Short version: I’m taking a job at Pobox doing software development, and moving to Philadelphia after the semester ends. I’m not giving up on music or music theory, but I won’t be teaching next year. Details after the jump.


I think most of the people that read this blog are music theorists or people that know me personally. If that’s not you and instead you’re a programmer that’s found themselves here, you might find this other post more enlightening.

I have a PhD in music theory.1 While I was doing my PhD, I happened into programming as a way of getting out of taking French. (At Indiana, you can take either two foreign languages or a foreign language and a research skill, and my knowing computers is much more useful than my knowing French.) This has led to any number of side gigs: I’ve done various music-related programming things for Music Theory Online, the SMT, CHMTL, and a handful of others, and it helped pay the bills in grad school.

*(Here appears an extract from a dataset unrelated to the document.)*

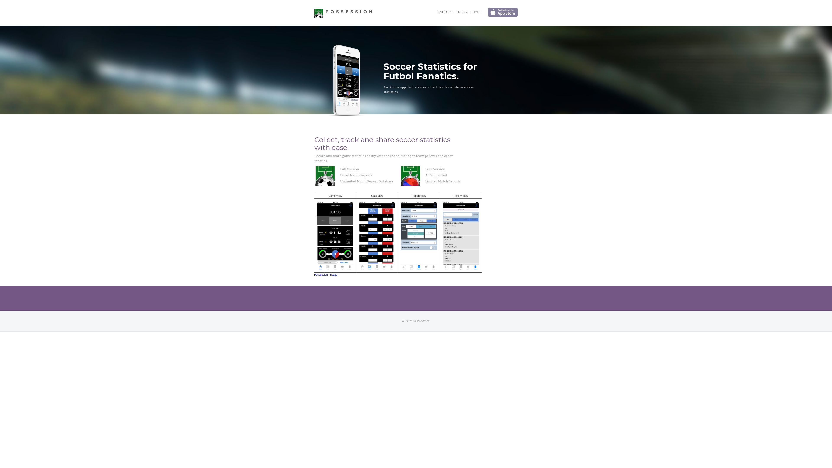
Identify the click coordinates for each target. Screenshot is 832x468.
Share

I’ve always kept one eye open for interesting programming jobs, and so when this job came open at the beginning of March I jumped on it. (Yes, academics, you read that correctly: I applied for the job in the second week of March and accepted it the first week of April. On the same day I accepted, I got a rejection letter for an academic job I’d applied to in September.) I’m really excited, and I’m ready to dive in to a new adventure.


(This is an announcment post, so no one has actually asked any questions, but these are questions I can imagine people having.)

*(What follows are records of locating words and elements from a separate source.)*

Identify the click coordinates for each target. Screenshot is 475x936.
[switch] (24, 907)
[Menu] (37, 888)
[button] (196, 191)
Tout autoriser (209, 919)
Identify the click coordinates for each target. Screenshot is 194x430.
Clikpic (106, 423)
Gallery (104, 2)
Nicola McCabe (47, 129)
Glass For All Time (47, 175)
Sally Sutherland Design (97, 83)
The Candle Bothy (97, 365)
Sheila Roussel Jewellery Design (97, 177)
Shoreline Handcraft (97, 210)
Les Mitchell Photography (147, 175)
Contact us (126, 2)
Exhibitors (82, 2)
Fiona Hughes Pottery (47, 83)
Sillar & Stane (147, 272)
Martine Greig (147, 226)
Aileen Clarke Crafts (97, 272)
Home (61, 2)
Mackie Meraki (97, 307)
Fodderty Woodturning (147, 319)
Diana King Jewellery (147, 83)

What is Pobox? Pobox is an email company; I’ve been using them for my personal email for years. As of 2015, they are a service of FastMail, which is another great email company headquartered in Melbourne, Australia.

Why did you want to work for Pobox? My favorite programming language is Perl. In learning Perl a while back, I learned that Pobox used Perl, and in fact contributes a lot to Perl development.2 When I started to consider looking for programming jobs, I had always thought “My ideal programming job would be something like Pobox,” and as it turns out that’s come to pass. Pobox and FastMail’s values also match really closely with my own, and all the people seem really great. (There are a lot of other reasons too, but that might be another post.)

Don’t you like music theory? I sure do! I spent a long time in school for it. I also really like programming. If I’d discovered it earlier, I might have wound up here sooner.

Do you regret getting a PhD in music theory? Thankfully, not at all. I didn’t go into debt to get the degree, and without it I probably never would have happened into programming in the first place. I have lots of close friends I met through theory, and music theory has paid the bills for nearly a decade now.

Are you leaving teaching forever? I’m not sure. I’m leaving it for now. If it turns out I can live a happy, fulfilling life without teaching chromatic harmony, then great!

Are you leaving academia entirely? No! I’m going to keep up my work with MTO and SMT, and I’m planning to go to this year’s SMT meeting in Alexandria (especially since it will be close!). I’d still like to do some research, though I’ll probably take a break for a bit while I get used to my new life.

Wait, didn’t you just publish an article? I did, last week! You can find it here: Transformations in Tonal Jazz.3

Are you just doing this because you couldn’t find an academic job? No. Although the academic job market can be pretty dismal4, as I mentioned above, I’ve always kept an eye out for interesting opportunities elsewhere. What I really love (and am good at, I think) is learning new things: programming offers a lot of new things to learn, and Pobox in particular offers a lot of opportunity for learning more about the field, while contributing to it at the same time.

Final thoughts

I’m excited to start a new chapter in my career and in our life.5 We don’t yet have all of the logistics worked out (especially moving again with a blind cat), and there is lots to do between now and the end of the semester. If you have more questions, I’m happy to talk! The easiest way to find me is either on Twitter (@mmcclimon), or via my email address, which is proudly hosted on Pobox!

  1. Actually, I have three degrees in music theory. My standard first-day-of-class joke is that qualifies me to do very little other than teach music theory to other people. As it turns out, that’s not entirely true.
  2. The erstwhile pumpking, Rik Signes (rjbs), is the person who hired me.
  3. This is more of a plug than a real question, I know.
  4. You knew that already.
  5. One more FAQ. Thankfully, the job pays enough so that Carolyn won’t have to do part-time adjunct work; she’s going to focus on writing her dissertation.